Big Data can be Small Data and Useful

This article in Computerworld featuring a tour of the predictive analytics behind the Proactive in iOS9 (the Siri AI improvements) does two things at once: it points at some pretty useful features and also showcases how little "AI" a program really needs if it has high enough fidelity on the data collected. For instance, how hard is it to use your personal mail repository to grep for the telephone numbers of incoming calls? Or "predict" what you might need given a repeating calendar activity (gym/office/home)?

Of course all of these activities and more will benefit from machine learning eventually but we are so early in the development of personal agents that simple heuristics will carry the day for a long time still.

Which brings me the ultimate fallacy of "big data" as justification for the predominant consumer Internet business model.

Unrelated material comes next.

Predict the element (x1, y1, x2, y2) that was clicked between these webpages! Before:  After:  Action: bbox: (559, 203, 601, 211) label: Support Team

Companies like Google and Facebook rationalize the collection of vast amounts of personal data in the name of user experience, arguing that the more data they have, the better the experience gets. And while this is true for some domains (speech recognition for instance), there are many more areas, it is not true for many others— or at least won't be until we are far into strip mining the tricks coming in iOS9.

Tim Wu's recent New Yorker piece arguing that Facebook should pay users for the right to collect their data may point to a growing sensitivity on the part of mainstream users. So hopefully others will unpack the big data fallacy when it comes to "improvements" by asking: yeah, but improvements for whom?